El miércoles, a las seis y media, el hombre ya estaba. Me encontró haciendo la limpieza y me felicitó.
-¡Huele muy bien este lugar! Es muy bueno usted, limpiando.
-Eso trato.
-Si el tipo que busco se suicidara en este bañito -me dijo y abrió la puerta para mostrarme su interior- ¿usted sería capaz de lavar el piso, los azulejos de afuera del bañito, el lavabo y no dejar un solo rastro de mí, antes de sorprenderse y llamar a la policía?
Sonreí. Entonces, él salió y dejó sobre la mesita, dos billetes de cien y se sentó en el sillón a esperar el colectivo.
Debo decir que esa mañana el Flecha Bus fue puntual pero no trajo a la persona que esperábamos. Y digo esperábamos porque yo también lo esperaba, casi con la misma ansiedad. Al día siguiente, el hombre apareció en bermudas y con una mochila en la que era fácil suponer lo que traía.
-Hay que cambiar de vestuario para no llamar la atención. Es más fácil acordarse de alguien que siempre luce de la misma manera, ¿no le parece?
Le di la razón. Sin duda, mi amigo, ya era mi amigo, era un hombre inteligente y precavido. Nunca dejó de darme abultadas, exageradas propinas, después de todo ya éramos casi cómplices. Me acostumbré a verlo todos los días, nunca faltaba, aunque lloviera a cántaros. La escena era por lo general, salvo el vestuario y el lugar donde ocultaba el arma, la misma. Llegaba, compartía unos mates conmigo y sin mucho hablar, no hablaba casi, espera la llegada del colectivo.

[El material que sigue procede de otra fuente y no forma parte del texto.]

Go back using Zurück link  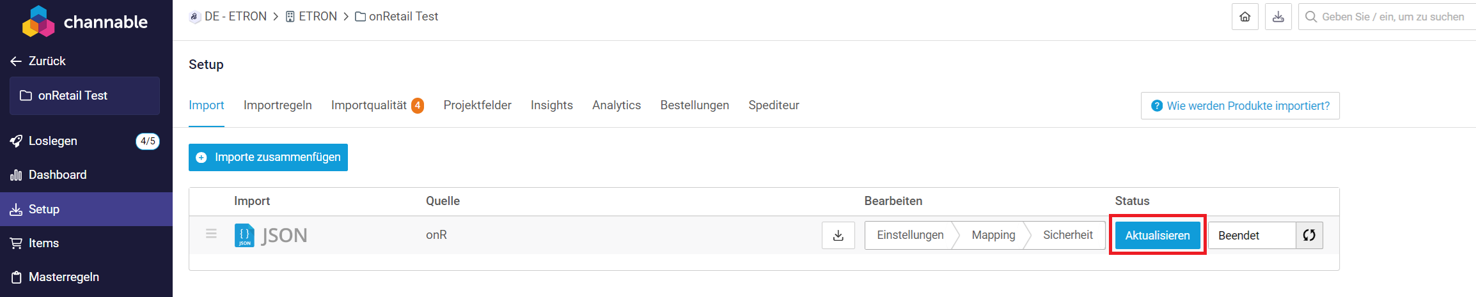coord(38,61)
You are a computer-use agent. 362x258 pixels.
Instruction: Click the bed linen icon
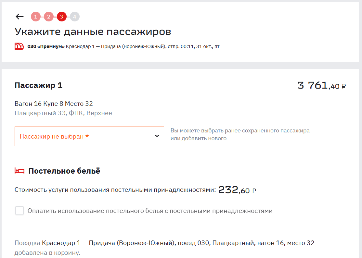pos(19,171)
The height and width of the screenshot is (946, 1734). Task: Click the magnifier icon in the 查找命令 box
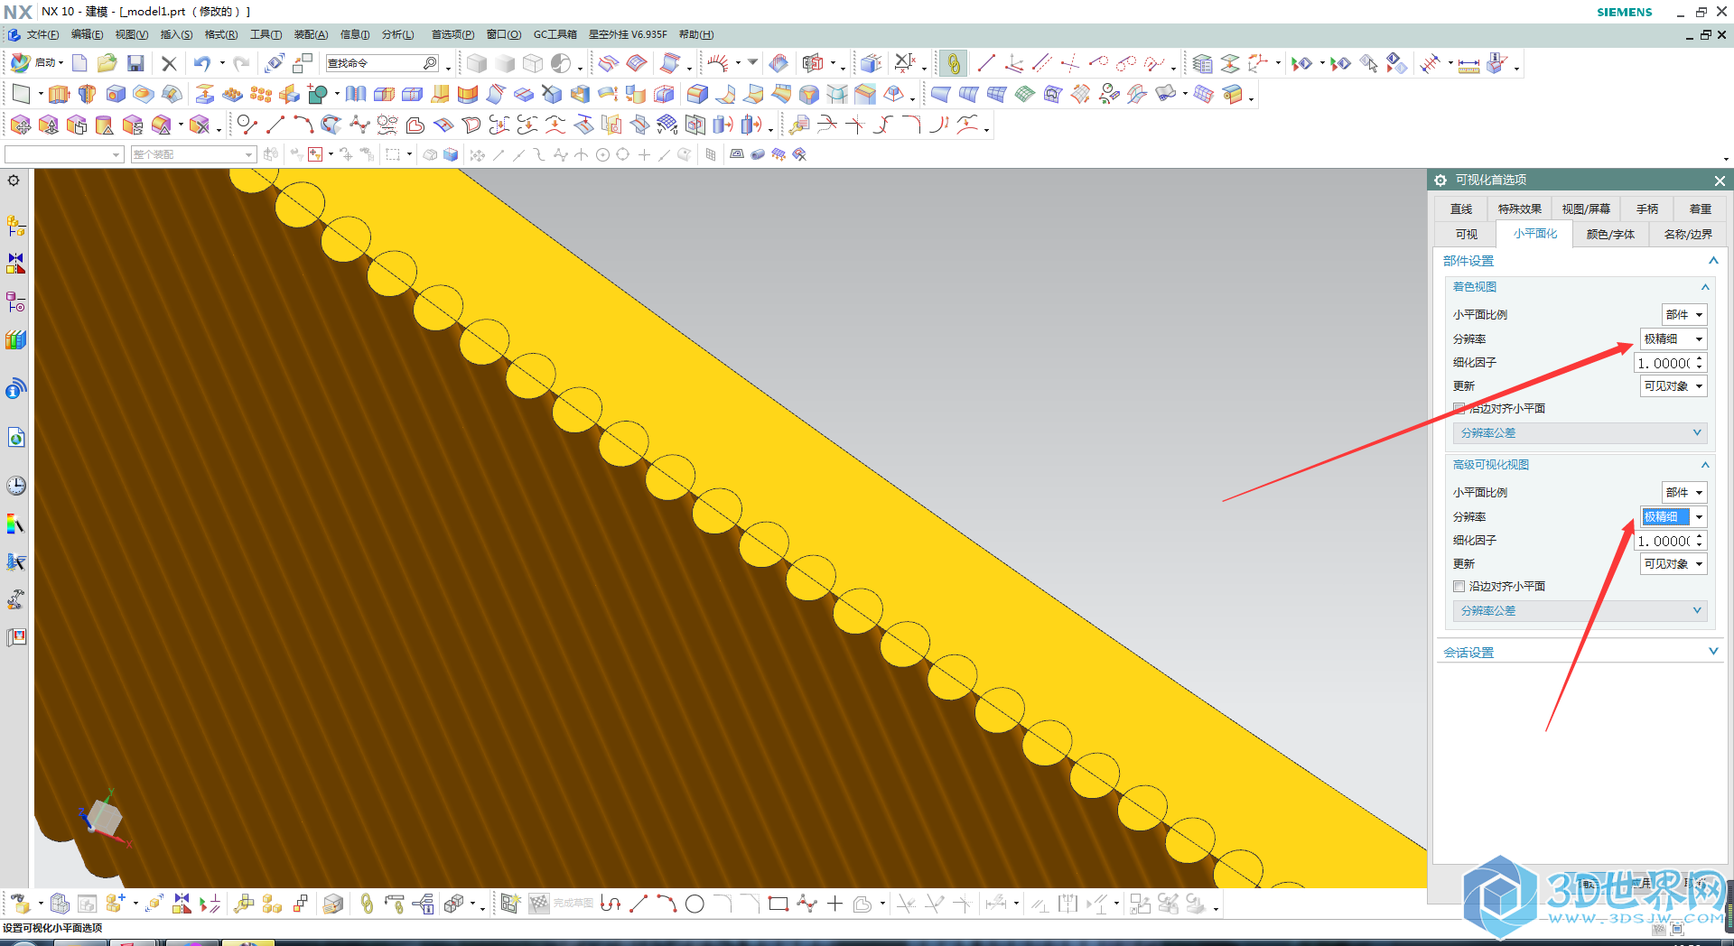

Un lunes, después de dos meses, se puso de pie, tenso y avanzó hacia un hombre de unos cincuenta años, delgado, canoso, desprolijo, con el que cruzó primero una mirada. Lo vi colocar la pistola debajo de una campera de jeans y acercarse decidido al pasajero que acababa de descender. Lo siguió, lo nombró, pero el otro no se dio por enterado. Entonces, mi amigo lo llamó en voz alta, pero el pasajero siguió su camino, convencido de que no era a él a quien llamaban con una alegría simulada.
-Me equivoqué -dijo cuando volvió a sentarse en el sillón plegable.
Para abreviar diré que pasaron dos meses más y no hubo noticias del pasajero esperado. La teoría de mi amigo no funcionaba. Una mañana lo vi llegar alrededor de las ocho con un diario en la mano, un diario que dejó sobre la mesita.
-Ya no va a venir -me dijo en tono desfalleciente-, volvió a la cárcel. Estaba en Resistencia con libertad condicional, trabajaba en negro en una remisería, una noche levantó una chica, la secuestró, la violó y la mató.
-¿Y ahora? -pregunté yo, tan decepcionado como él.
-No sé. No sé -dijo y me miró con amargura-. Tal vez vaya a buscar al juez que soltó al perro rabioso.
Mientras se iba, tomé el diario y encontré la noticia. Enseguida me di cuenta de que no era una información actual, sino que era un diario de más de diez años. Estuve todo ese día tratando de reponerme y para dejar de pensar, me puse a lavar el baño. Con mucha lavandina y detergente. Nunca más volví a ver a ese hombre y la verdad, es que me aburro bastante aquí, todo está demasiado quieto, casi que no hay colectivos ni pasajeros ni nada.